[C#] Inheritance – Three Pillars of OOP (2)

This is the second article of the Three Pillars of OOP. This time, let’s look at the second pillar – Inheritance.

 

1. Reusing Code

When you define a new class, inheritance allows you to reuse the functionalities of existing classes. There are 2 ways to reuse existing classes in most OOP languages.

  • Inheritance (is-a relationship): extends the base class by inheriting the functionalities into the derived class
  • Composition (has-a relationship): rather than establishes parent/child relationship between classes, includes the reference to the object as a member variable in your class

Which type of the code reuse you choose is, well, ” Use your common sense”.

You have an Animal class and want to create a Lion class. A lion is an animal so it is logical that the Lion class  inherits from the Animal class. Meanwhile, you have a Leg class and want to use it in the Lion class. In this case, a lion has legs. So include a leg object (or 4 leg objects) in a Lion.

public class Animal { }
public class Lion : Animal // A lion is an animal
{
  Leg[] legs = new Legs[4]; // a lion has four legs.
}

 

2. C# Inheritance Features

  • A derived class is a specialization of the base class
  • A derived class implicitly gains all the members of the base class, except for its constructors and destructors.
  • A derived class can be inherited from only one base class.
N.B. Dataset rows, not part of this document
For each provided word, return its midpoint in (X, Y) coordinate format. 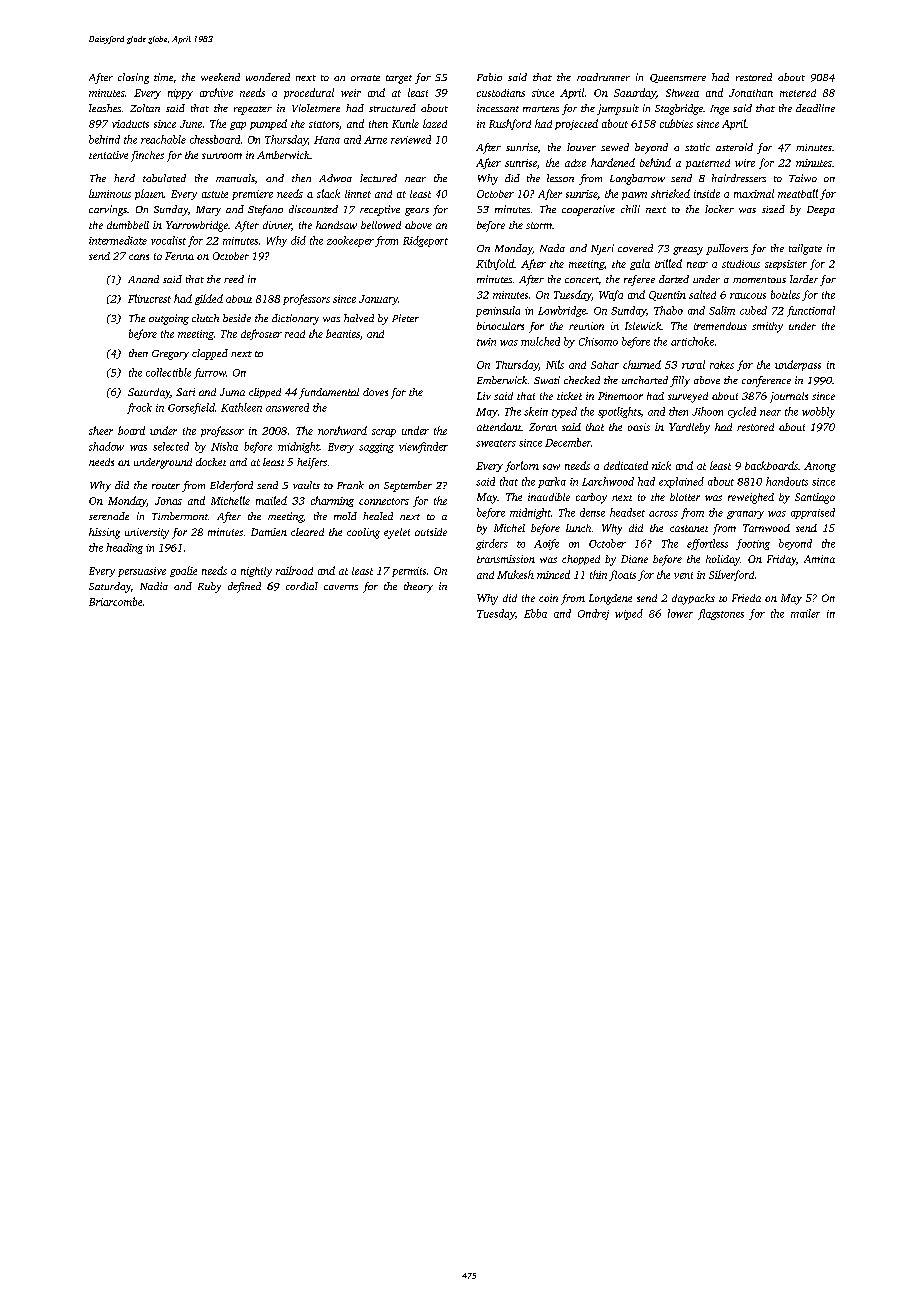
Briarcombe (115, 601)
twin (486, 342)
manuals (235, 178)
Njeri (602, 249)
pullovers (727, 249)
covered (635, 248)
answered (287, 407)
In C#, multiple inheritance is not allowed.
  • Structs do not support inheritance.
  • If you do not specify the base class in the class declaration, the class will be inherited from “System.Object” class automatically.

 

3.Access Modifiers

Please read my another post – (Access Modifiers) , which explains this topic in more detail.

 

4. Constructors in the base class

You can use the “base” keyword to call the different Constructor in the base class. If you do not specify the base() call in the derived class’s constructor, the base class’s parameterless constructor is called.
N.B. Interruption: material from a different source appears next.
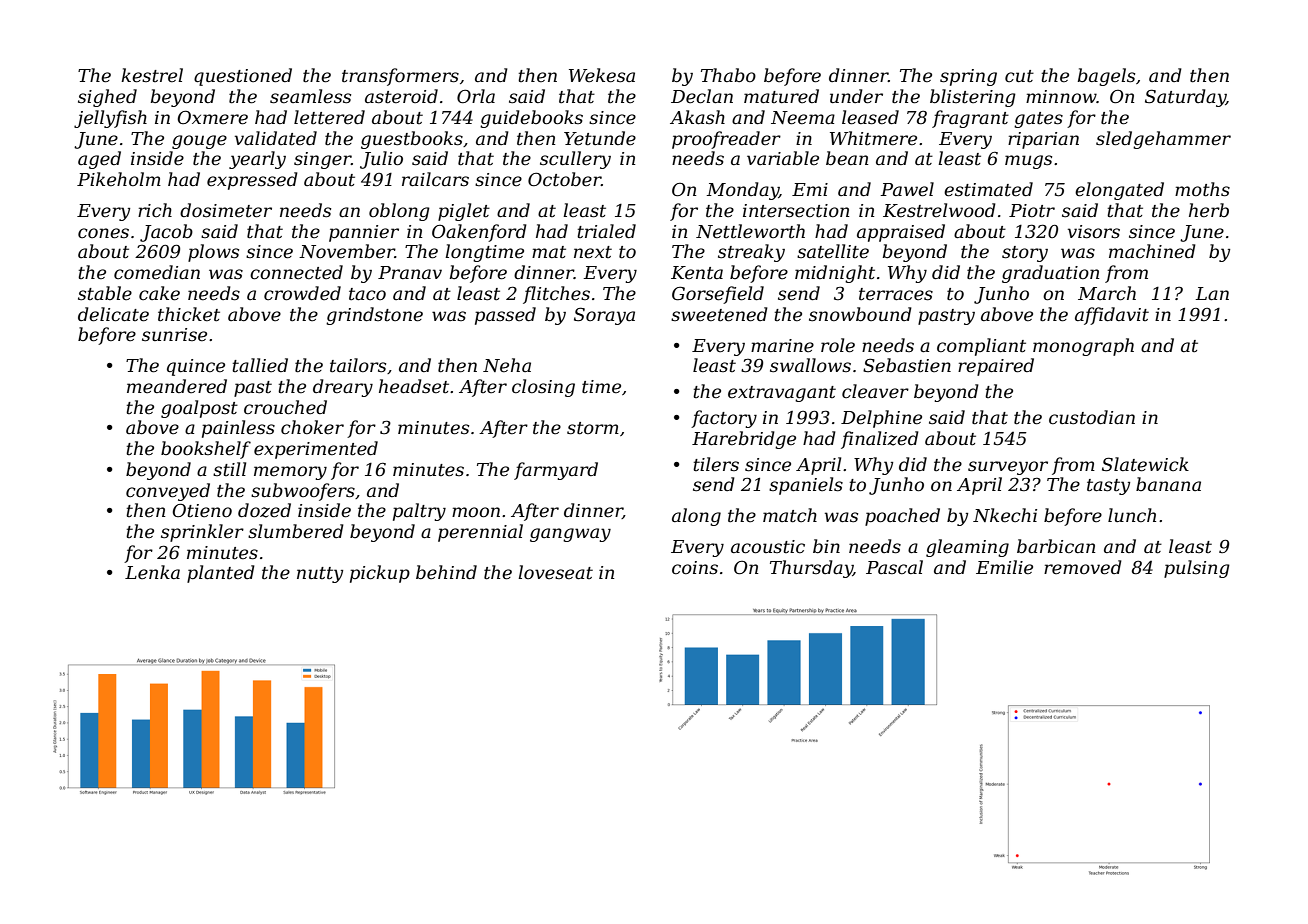 The height and width of the screenshot is (924, 1308). I want to click on aged, so click(99, 160).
Please refer to my previous post – (Constructors) for more information regarding constructors.

 

5. Abstract Classes

  • Make the class “abstract” in order to prevent direct instantiation of a class
  • An abstract class does not need to include abstract methods
  • If a class contains an abstract member, the class must be declared as abstract
public abstract class Animal {}

 

6. Sealed Classes

A class can prevent other classes from inheriting from it by declaring itself as “sealed“.